When the time had come to explain how I ended up in Las Vegas where I currently reside, the words just started falling out of my mouth. I began telling Amy about my gradual slip into spiritual darkness in my early twenties. I told her that I’d managed to claw myself back onto my feet, but it wasn’t until I established a sold foundation of faith in Jesus Christ that my life began to take on real purpose. I then started telling Amy about my new life in Christ. I could feel the energy in the room rise, as my tale transitioned from one of desperation and hopelessness, to the account of my re-birth. I spoke of the many amazing things God had done in my life and how I have come to love Him so deeply.

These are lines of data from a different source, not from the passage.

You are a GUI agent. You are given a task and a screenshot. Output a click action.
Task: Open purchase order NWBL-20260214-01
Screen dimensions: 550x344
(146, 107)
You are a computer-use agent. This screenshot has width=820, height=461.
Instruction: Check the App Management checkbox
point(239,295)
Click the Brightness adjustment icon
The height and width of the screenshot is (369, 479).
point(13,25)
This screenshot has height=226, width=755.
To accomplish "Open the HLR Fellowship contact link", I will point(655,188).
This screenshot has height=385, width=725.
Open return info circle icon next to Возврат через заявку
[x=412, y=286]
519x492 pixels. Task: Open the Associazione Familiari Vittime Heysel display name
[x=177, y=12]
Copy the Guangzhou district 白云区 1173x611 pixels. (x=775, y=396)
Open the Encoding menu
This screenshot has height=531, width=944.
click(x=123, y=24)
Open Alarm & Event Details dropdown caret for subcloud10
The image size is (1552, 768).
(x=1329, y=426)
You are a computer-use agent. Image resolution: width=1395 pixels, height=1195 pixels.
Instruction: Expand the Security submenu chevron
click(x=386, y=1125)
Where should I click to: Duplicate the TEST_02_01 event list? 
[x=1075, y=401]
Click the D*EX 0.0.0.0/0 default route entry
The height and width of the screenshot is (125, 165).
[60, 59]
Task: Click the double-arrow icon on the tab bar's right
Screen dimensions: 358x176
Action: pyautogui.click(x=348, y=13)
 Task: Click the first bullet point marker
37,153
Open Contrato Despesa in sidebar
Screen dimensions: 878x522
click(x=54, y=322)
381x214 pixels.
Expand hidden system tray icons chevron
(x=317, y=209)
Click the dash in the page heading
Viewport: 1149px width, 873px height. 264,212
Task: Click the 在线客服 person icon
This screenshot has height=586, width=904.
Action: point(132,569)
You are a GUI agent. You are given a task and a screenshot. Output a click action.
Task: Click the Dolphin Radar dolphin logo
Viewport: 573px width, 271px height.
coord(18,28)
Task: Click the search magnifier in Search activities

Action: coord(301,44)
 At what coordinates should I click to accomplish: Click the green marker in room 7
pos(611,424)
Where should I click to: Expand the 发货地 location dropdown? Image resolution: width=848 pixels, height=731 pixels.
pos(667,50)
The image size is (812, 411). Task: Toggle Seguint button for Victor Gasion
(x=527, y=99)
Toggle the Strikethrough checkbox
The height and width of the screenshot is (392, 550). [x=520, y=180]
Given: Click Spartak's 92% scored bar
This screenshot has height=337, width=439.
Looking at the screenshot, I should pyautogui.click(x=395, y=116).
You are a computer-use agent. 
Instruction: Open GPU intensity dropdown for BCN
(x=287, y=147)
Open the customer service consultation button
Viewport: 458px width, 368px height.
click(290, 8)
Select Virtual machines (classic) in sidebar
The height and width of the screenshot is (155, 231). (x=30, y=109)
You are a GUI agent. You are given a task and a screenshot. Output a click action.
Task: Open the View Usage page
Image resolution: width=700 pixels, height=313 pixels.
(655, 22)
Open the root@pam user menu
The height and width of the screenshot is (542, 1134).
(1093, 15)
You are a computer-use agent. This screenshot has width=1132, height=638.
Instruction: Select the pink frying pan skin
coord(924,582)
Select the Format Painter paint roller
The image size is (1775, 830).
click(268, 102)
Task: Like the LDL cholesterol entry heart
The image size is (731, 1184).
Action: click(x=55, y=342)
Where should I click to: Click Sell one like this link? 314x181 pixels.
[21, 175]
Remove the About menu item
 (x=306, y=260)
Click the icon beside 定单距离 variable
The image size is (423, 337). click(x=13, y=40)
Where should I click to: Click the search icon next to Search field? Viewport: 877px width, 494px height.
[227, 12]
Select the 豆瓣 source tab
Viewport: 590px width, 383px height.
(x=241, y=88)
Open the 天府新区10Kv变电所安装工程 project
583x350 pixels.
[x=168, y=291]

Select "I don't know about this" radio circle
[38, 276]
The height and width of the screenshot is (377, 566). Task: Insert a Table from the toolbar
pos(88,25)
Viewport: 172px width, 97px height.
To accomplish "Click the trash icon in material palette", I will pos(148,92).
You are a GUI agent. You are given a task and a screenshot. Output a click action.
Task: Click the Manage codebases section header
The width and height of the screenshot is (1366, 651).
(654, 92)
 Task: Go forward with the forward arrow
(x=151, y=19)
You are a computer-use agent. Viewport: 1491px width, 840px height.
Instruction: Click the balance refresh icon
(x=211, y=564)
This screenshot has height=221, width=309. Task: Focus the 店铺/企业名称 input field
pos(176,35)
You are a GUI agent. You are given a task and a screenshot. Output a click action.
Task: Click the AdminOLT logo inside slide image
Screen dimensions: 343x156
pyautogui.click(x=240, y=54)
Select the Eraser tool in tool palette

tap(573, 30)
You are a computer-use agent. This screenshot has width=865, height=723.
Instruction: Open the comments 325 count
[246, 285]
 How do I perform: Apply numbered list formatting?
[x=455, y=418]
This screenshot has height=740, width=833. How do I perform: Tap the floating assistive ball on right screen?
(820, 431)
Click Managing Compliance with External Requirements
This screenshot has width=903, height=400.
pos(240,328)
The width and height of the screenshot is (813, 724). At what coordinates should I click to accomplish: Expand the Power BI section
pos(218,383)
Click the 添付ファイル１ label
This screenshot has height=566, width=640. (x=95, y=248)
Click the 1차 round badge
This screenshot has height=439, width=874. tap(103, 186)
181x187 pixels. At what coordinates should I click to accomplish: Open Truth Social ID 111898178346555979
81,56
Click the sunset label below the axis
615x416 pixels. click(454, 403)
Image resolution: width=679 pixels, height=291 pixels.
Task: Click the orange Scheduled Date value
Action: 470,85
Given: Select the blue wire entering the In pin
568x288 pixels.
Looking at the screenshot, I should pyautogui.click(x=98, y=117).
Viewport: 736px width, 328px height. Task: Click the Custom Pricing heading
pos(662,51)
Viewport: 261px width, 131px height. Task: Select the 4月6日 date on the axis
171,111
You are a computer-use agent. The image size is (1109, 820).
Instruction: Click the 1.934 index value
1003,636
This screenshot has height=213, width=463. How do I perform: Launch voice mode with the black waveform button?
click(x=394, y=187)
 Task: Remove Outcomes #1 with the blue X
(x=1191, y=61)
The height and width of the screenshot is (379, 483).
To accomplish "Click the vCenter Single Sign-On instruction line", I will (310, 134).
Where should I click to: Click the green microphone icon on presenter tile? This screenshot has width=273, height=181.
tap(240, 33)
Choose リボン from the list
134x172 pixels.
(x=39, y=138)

I didn’t realize it, but I had been sharing my testimony for the first time, nonetheless to a woman I scarcely knew. When I looked across the couch at Amy’s face, I was surprised to see her eyes streaming with tears but her face was filled with joy. She said, “I feel like this trip has nothing to do with breast cancer; I think I was supposed to find you.” Amy went on to describe her own spiritual emptiness to me. She admitted that she had always been a “very cerebral” person, needing an explanation for everything. Even though, she couldn’t explain God, she knew he existed. I remembered something my friend Teresa said, “I don’t want a God I can explain because that would make him so small”. Amy confessed that although she had not endured severe hardships in her life like some and had been blessed many times over, she always felt something was missing in her life. I remembered having that same “God-shaped hole” before I came to know Christ and really understood where she was coming from. We conversed late into the night and at the end of our long chat, she expressed how unburdened she felt; no longer a slave to her anger and past hurts. Amy said, “Meeting and talking with you has been an answer to a prayer I never spoke”. I know it’s because God knows our hearts; He knows every prayer before we speak it. I am so humbled that God used me to answer that prayer and I am thankful that he answered my prayer for that weekend, too.
Amy and I walked the whole 26.2 miles side-by-side; it was definitely a weekend that we will both remember for years to come. We still keep in touch and I am ecstatic to announce that she is actively pursuing her relationship with Jesus! Amen!